» What the task asks:
Within the data that follows, how many lines carry the string "Coating"? Give the number alone.

[Input data]

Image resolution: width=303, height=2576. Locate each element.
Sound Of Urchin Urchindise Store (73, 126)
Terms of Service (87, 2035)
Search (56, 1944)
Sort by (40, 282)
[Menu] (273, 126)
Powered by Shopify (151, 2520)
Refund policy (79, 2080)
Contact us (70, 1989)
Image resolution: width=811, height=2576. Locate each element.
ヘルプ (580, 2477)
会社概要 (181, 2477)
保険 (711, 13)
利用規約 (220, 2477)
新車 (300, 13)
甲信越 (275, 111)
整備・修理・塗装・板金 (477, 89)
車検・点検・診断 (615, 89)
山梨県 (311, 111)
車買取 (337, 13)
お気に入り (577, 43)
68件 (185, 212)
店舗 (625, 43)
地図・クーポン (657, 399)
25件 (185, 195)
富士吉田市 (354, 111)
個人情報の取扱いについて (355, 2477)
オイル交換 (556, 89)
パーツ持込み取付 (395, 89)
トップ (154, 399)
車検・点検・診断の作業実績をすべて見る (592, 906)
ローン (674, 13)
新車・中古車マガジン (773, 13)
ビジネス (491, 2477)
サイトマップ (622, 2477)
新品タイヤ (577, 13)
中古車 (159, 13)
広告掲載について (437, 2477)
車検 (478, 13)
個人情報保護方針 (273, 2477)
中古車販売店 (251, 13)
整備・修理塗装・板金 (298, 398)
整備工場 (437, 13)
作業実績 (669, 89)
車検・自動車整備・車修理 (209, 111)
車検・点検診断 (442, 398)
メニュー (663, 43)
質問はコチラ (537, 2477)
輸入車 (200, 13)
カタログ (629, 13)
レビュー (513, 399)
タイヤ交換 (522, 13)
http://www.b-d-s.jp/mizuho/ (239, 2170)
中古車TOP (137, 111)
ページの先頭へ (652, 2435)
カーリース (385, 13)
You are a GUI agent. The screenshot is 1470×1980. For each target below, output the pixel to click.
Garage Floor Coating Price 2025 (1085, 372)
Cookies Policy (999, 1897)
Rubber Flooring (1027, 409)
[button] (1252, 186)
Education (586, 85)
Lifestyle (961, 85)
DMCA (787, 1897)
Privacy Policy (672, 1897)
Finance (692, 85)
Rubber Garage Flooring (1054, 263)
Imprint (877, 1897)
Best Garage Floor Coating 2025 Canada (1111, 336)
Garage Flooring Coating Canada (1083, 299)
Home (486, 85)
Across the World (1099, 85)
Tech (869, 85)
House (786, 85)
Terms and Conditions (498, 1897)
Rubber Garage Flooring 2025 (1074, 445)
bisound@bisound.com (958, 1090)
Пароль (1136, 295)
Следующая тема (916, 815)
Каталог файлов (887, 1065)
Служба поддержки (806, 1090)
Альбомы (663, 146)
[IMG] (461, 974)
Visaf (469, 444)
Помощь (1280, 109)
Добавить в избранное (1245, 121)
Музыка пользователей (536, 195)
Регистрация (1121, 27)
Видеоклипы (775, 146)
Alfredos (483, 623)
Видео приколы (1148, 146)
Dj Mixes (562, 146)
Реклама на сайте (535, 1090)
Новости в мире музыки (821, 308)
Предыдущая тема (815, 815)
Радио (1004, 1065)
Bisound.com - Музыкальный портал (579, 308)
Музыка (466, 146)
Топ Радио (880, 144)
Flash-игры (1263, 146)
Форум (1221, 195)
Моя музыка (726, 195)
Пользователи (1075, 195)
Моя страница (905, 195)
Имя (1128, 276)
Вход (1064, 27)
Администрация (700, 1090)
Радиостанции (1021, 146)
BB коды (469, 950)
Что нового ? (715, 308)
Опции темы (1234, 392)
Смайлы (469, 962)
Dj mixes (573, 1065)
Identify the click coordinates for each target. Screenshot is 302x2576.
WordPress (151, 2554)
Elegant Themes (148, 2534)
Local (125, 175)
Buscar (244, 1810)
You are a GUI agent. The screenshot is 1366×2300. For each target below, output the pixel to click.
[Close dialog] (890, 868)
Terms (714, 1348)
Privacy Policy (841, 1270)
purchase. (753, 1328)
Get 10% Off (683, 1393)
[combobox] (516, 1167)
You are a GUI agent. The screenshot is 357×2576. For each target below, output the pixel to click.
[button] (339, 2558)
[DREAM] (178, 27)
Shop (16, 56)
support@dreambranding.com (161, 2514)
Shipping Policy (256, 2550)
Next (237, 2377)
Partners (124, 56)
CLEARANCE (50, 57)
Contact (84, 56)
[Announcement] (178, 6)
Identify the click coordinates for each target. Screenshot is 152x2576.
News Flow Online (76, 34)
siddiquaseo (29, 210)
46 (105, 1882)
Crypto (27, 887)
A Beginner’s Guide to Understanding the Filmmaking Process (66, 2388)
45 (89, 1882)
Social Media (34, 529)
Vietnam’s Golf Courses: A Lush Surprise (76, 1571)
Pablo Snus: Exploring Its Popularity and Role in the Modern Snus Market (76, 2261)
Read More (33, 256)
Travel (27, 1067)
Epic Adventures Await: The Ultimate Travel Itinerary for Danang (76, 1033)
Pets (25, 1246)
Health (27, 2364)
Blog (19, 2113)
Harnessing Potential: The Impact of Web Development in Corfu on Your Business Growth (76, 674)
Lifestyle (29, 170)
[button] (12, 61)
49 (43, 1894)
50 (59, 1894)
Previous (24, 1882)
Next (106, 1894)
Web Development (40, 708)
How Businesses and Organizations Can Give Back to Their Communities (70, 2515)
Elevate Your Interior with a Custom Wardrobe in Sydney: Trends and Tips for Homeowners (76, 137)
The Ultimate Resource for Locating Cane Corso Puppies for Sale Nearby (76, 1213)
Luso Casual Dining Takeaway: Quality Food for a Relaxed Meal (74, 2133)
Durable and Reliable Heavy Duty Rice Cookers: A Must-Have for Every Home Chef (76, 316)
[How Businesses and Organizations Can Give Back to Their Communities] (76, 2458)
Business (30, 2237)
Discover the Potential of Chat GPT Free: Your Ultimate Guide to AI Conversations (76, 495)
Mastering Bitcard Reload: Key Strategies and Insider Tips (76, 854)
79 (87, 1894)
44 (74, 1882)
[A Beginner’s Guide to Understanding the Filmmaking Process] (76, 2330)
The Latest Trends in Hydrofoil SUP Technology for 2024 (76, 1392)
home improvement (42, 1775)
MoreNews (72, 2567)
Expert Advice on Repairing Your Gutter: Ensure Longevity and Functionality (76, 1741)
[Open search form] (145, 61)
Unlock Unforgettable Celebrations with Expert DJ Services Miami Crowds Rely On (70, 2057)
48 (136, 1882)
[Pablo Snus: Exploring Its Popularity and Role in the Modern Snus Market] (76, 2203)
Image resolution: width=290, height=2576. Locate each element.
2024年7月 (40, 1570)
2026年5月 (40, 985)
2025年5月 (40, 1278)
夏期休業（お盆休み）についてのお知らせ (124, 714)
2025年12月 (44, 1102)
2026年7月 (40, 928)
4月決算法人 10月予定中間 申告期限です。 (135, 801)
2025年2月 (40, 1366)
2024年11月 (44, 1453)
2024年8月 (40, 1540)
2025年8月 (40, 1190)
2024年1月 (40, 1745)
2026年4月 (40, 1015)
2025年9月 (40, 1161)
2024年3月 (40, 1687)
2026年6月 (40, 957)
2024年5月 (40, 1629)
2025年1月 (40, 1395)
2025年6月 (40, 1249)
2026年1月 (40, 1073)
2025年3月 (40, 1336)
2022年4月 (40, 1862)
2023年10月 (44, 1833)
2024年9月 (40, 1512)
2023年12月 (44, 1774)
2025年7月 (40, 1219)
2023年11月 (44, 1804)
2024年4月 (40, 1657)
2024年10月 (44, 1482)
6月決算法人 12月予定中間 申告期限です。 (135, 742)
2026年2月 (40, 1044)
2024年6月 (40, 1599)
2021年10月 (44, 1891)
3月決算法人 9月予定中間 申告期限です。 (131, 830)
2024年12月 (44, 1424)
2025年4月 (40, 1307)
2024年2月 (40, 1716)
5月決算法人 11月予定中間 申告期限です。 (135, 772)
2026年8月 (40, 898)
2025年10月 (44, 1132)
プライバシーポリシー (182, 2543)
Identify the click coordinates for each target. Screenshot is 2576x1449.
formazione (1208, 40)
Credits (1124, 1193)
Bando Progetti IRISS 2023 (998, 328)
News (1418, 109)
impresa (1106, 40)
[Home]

[/Input data]

» Task result:
3